The failure of Wall Street Banks to police themselves and act in the best interests of the public demonstrates the need for tough new federal regulations. The proposed financial reforms in the Senate bill will address the fundamental failures of the financial system that allowed reckless individuals and firms to threaten the collective economic security of our nation. These reforms, in short, will:

  • Create a consumer financial protection agency (CFPA) to monitor consumer banking products and ensure the full and fair disclosure of every personal banking product to all Americans.
  • Eliminate the possibility of future bailouts by discouraging the formation of “too big to fail” firms that pose systemic risks to the security of the financial system.
  • Finally eliminate loopholes that allow complex and high risk investment vehicles such as over-the-counter derivatives and asset backed securities to escape the oversight of regulators.
  • Provide shareholders of banks with influence on matters relating to executive compensation.
  • Provide tough new rules for transparency and accountability for credit rating agencies to protect investors and businesses.
  • And Enforce existing regulations and allow regulators to aggressively pursue misconduct and fraud
  • These regulations will help ensure that the failures of the banking system that occurred during the financial crisis of 2008 never again threaten the collective economic security of our nation.

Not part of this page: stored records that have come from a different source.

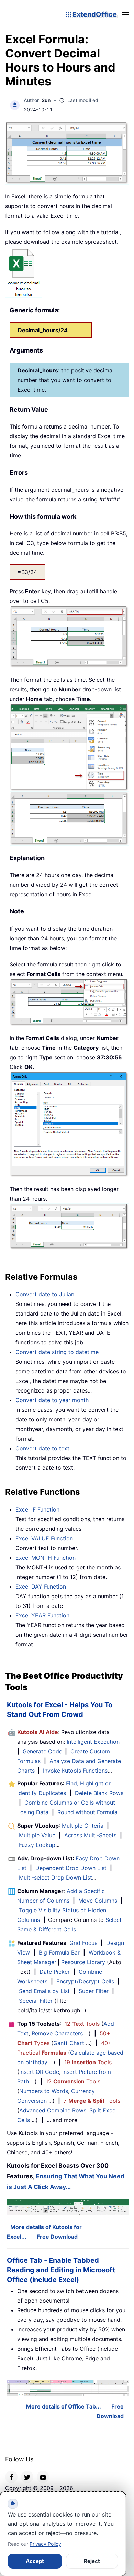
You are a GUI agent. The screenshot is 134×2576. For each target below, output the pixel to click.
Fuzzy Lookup (37, 1844)
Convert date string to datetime (57, 1352)
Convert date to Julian (44, 1294)
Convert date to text (42, 1448)
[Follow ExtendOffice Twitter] (27, 2477)
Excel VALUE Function (44, 1538)
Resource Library (83, 1962)
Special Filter (36, 2000)
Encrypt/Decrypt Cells (85, 1981)
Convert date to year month (52, 1400)
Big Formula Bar (59, 1952)
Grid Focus (83, 1942)
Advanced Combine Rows (52, 2110)
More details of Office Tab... (63, 2406)
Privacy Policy (45, 2544)
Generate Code (42, 1751)
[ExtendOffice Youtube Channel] (43, 2477)
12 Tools (82, 2023)
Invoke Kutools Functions (75, 1770)
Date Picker (55, 1971)
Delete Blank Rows (99, 1792)
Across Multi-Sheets (90, 1835)
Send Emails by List (44, 1991)
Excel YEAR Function (42, 1615)
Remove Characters (57, 2033)
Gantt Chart (68, 2042)
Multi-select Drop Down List (55, 1877)
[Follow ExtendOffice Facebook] (11, 2477)
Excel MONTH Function (45, 1557)
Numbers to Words (43, 2091)
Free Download (57, 2236)
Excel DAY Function (40, 1586)
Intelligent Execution (93, 1741)
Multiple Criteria (82, 1825)
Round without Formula (87, 1812)
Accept (35, 2561)
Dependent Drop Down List (71, 1867)
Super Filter (94, 1991)
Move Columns (97, 1900)
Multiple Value (38, 1835)
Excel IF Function (37, 1509)
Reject (92, 2561)
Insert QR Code (39, 2071)
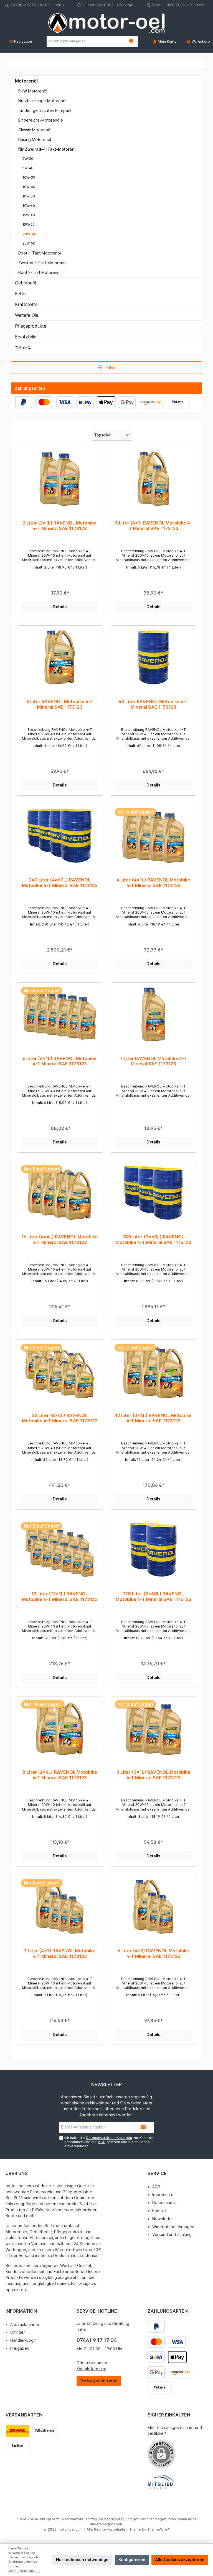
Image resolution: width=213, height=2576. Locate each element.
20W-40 (29, 234)
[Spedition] (18, 2446)
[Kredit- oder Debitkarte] (54, 402)
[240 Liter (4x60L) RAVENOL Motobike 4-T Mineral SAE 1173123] (59, 835)
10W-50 (28, 196)
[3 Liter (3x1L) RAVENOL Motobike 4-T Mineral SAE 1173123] (153, 1728)
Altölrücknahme (24, 2324)
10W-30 (28, 177)
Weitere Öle (26, 315)
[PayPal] (23, 402)
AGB (101, 2142)
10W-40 (28, 187)
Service (157, 2173)
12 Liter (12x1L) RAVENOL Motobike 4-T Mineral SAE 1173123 (60, 1596)
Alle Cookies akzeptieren (179, 2559)
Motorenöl (26, 81)
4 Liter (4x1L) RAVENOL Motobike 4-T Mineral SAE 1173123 (153, 882)
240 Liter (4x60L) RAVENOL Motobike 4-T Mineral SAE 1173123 (60, 882)
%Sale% (23, 347)
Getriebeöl (25, 283)
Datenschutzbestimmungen (109, 2138)
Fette (20, 293)
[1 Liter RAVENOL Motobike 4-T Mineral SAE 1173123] (153, 1014)
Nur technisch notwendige (82, 2559)
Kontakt (159, 2210)
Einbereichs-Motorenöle (40, 120)
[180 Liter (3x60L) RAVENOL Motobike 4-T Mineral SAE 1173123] (153, 1192)
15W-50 (28, 224)
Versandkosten (112, 2519)
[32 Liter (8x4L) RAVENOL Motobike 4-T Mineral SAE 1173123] (59, 1371)
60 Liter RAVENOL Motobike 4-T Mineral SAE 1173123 (153, 704)
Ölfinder (17, 2332)
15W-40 (28, 215)
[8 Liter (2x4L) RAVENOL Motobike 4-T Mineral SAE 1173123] (59, 1728)
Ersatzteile (25, 337)
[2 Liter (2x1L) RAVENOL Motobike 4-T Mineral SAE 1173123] (59, 479)
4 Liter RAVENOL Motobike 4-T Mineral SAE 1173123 (59, 704)
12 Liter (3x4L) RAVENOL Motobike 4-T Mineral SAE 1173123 (153, 1418)
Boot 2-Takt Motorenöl (39, 272)
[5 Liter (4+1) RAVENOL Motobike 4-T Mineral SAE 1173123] (153, 479)
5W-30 (27, 158)
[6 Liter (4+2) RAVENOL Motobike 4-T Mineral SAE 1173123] (153, 1906)
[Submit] (143, 2127)
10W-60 (28, 206)
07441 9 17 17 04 (97, 2340)
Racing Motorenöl (34, 139)
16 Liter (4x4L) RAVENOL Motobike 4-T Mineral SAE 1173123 (59, 1239)
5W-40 (27, 168)
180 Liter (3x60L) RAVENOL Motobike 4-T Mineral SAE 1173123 (153, 1239)
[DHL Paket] (18, 2431)
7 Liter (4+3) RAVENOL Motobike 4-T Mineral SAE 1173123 (59, 1953)
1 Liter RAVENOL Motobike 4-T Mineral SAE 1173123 (153, 1061)
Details (60, 606)
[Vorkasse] (178, 402)
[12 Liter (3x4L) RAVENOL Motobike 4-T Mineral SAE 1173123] (153, 1371)
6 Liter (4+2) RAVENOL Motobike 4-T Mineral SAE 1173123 (153, 1953)
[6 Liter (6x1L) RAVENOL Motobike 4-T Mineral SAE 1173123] (59, 1014)
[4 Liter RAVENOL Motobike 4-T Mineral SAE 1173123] (59, 657)
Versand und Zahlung (172, 2234)
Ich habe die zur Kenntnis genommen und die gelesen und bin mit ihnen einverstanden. (109, 2142)
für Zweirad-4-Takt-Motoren (46, 149)
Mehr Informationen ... (24, 2571)
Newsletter (162, 2218)
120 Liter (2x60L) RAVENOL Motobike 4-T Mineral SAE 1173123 (153, 1596)
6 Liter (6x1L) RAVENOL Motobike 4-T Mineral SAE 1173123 (60, 1061)
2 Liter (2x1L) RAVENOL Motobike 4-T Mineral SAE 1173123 (60, 525)
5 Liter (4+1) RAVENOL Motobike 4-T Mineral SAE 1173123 (153, 525)
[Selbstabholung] (44, 2431)
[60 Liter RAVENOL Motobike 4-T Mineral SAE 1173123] (153, 657)
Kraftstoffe (26, 304)
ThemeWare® (158, 2529)
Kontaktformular (91, 2368)
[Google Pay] (127, 402)
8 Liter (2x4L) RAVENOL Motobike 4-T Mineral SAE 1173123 (59, 1775)
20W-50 (28, 243)
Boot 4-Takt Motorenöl (39, 253)
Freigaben (19, 2348)
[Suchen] (132, 41)
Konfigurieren (131, 2559)
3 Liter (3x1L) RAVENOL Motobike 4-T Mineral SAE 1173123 (153, 1775)
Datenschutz (164, 2202)
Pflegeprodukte (30, 326)
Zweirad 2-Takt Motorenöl (42, 262)
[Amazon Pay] (151, 402)
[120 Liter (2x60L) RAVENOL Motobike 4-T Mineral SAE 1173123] (153, 1549)
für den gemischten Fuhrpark (45, 110)
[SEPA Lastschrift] (85, 402)
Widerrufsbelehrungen (173, 2226)
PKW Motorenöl (32, 91)
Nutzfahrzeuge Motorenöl (42, 100)
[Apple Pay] (106, 402)
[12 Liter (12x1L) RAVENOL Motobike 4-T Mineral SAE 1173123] (59, 1549)
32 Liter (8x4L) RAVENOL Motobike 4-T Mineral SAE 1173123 (60, 1418)
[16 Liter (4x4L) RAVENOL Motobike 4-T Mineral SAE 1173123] (59, 1192)
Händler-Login (23, 2340)
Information (21, 2311)
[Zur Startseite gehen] (106, 23)
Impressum (162, 2194)
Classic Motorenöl (34, 129)
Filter (109, 367)
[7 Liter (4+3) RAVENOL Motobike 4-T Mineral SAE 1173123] (59, 1906)
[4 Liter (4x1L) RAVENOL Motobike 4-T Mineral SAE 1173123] (153, 835)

Following on the heels of the Consumer Financial Protection Agency and efforts to ensure fair and full disclosure of financial products to all Americans, I introduced a bill with my colleague Congressman John Tierney to curb the abusive lending practices of credit card companies. H.R. 4300 the Restoring America’s Commitment to Consumers Act would:

  • Create a National Credit Card Usury Rate at 16% to prevent banks from charging unreasonably high interest rates
  • Limit unreasonable fees including certain “up-front” fees associated with the extension of credit, such as membership fees and annual fees under the 16 percent usury cap. All other fees not included in the cap, such as late fees or insufficient funds fees are capped at $15.00 per fee.

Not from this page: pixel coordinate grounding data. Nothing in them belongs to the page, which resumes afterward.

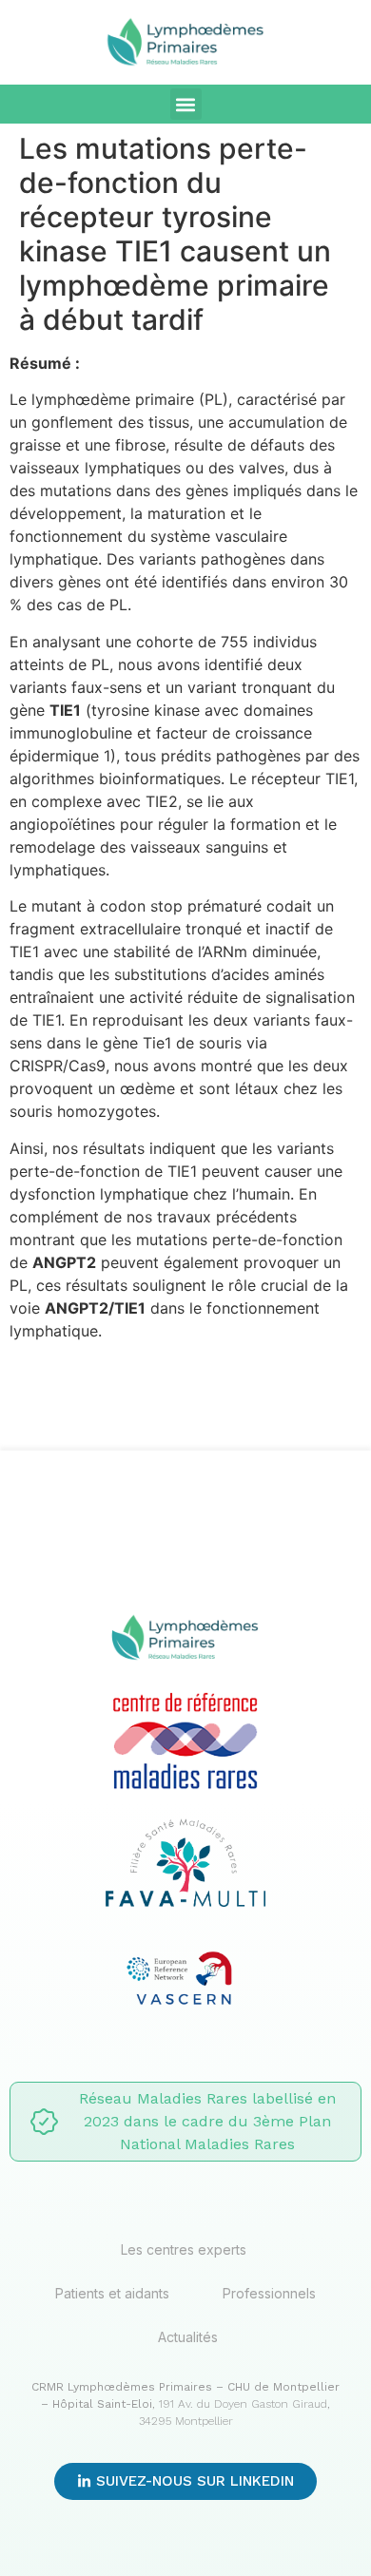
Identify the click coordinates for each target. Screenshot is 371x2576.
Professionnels (269, 2293)
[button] (186, 104)
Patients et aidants (112, 2293)
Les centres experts (183, 2249)
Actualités (188, 2337)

As the economic situation continues to be remain fragile for millions of Americans and costs continue to rise, our constituents face tough choices when determining how to allocate their monthly income. Many are forced to put everyday expenses such as their utility, grocery or medical bills on their credit cards just to make ends meet. Far from helping struggling consumers, credit card companies appear to be exploiting this debt cycle by increasing interest rates to as much as 30 percent and piling on fees. A December 2009 Associated Press story revealed a credit card interest rates as a high as 79.99% with a minimum of $256 in fees in the first year for a credit line of $250. Although the Credit Card Accountability Responsibility and Disclosure (CARD) Act of 2009 capped such fees at 25 percent of a card’s credit line, the bill did nothing to cap unreasonably high interest rates and the 79.99% rate remained in place.

With respect to the impact of the financial crisis on the health of the economy, it should be noted that New York State has shouldered a large share of the burden. The state has lost some 112,700 non-farm jobs since March 2009 while the private sector has lost 86,500 jobs. Statewide, the seasonally adjusted jobless rate in March was 8.6 percent, compared with 8.8 percent in February, 7.8 percent a year ago and as low as 4.6 percent in October of 2007. Some 831,800 people were unemployed statewide last month. The role Wall Street played in leading to the great recession cannot be downplayed or ignored.

It should be clear that reform of the financial services industry is necessary to protect the interests of our citizens. Following a long period of economic distress and at a time when the recovery of our economy is tenuous, the reform of abusive practices within the financial industry that both caused and exacerbated the suffering of millions of Americans is desperately needed. Congress must act now to address the fundamental weaknesses of the financial system and prevent history from repeating itself.